WI: North Korea wins the Korean War

We all love South Korea. It's where we get our Samsung phones (that blow up when we try to use them) and is a economic powerhouse in Asia.

However, in 1950, South Korea was nearly conquered by North Korea, which blitzkriegged their way through their southern neighbor, capturing Seoul and driving the South Korean government and military leadership to Pusan, literally their last stronghold.

On August 4th, the Americans and the Commonwealth arrived to beat back the North Koreans.

However, they had to do this with the approval of a UN Security Council resolution.

The UN Security Council resolution only succeeded because the Soviet Union was boycotting the United Nations over it's refusal to accept Mao Zedong's government as the legitimate government of China.

But what if the Soviets were there to block the resolution, giving the North Koreans an opportunity to crush their southern counterparts and win the Korean War?
 
Its hard to see how the US would allow such a catastrophic outcome to occur. After the Berlin Airlift and the fall of China, etc they were itching to face off with communism and take a more aggressive stand. I strongly believe the US would not be deterred by Soviet veto in this case.

# [Exercises to complete]
#1 Answer these from the Korean War post:
(a) Which city did North Korea capture in 1950?
(b) On what date did the Americans and the Commonwealth arrive?
(c) Why was the Soviet Union boycotting the United Nations?
#2 Repeat everything in the Korean War post from "However, they had" down to "the Korean War?", word for word.
The listing that comes next has no connection to the Korean War post.

# [Provided material]
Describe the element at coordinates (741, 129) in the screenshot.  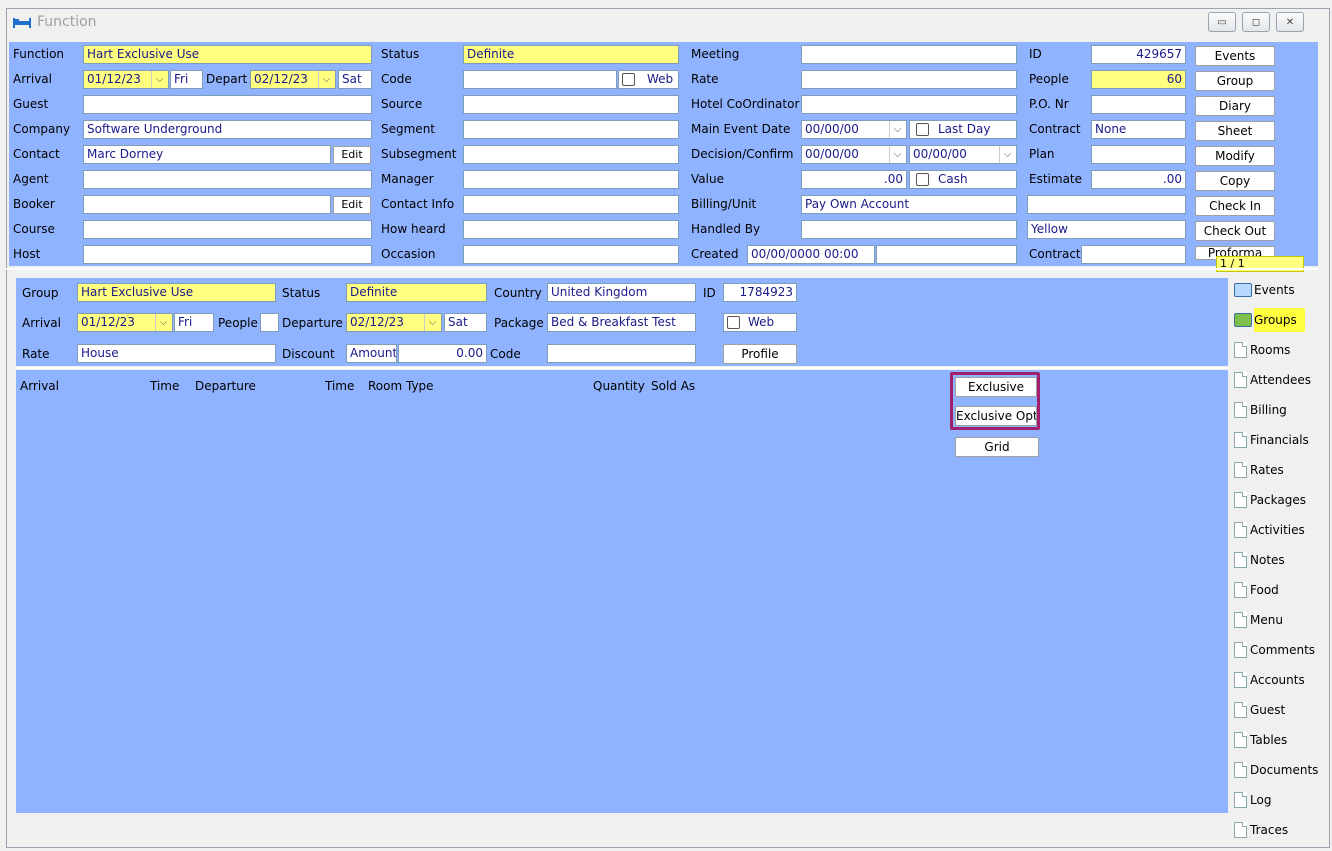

# [Solutions to the exercise]
#1
(a) Seoul
(b) August 4th
(c) The United Nations refused to accept Mao Zedong's government as the legitimate government of China.

#2
However, they had to do this with the approval of a UN Security Council resolution.

The UN Security Council resolution only succeeded because the Soviet Union was boycotting the United Nations over it's refusal to accept Mao Zedong's government as the legitimate government of China.

But what if the Soviets were there to block the resolution, giving the North Koreans an opportunity to crush their southern counterparts and win the Korean War?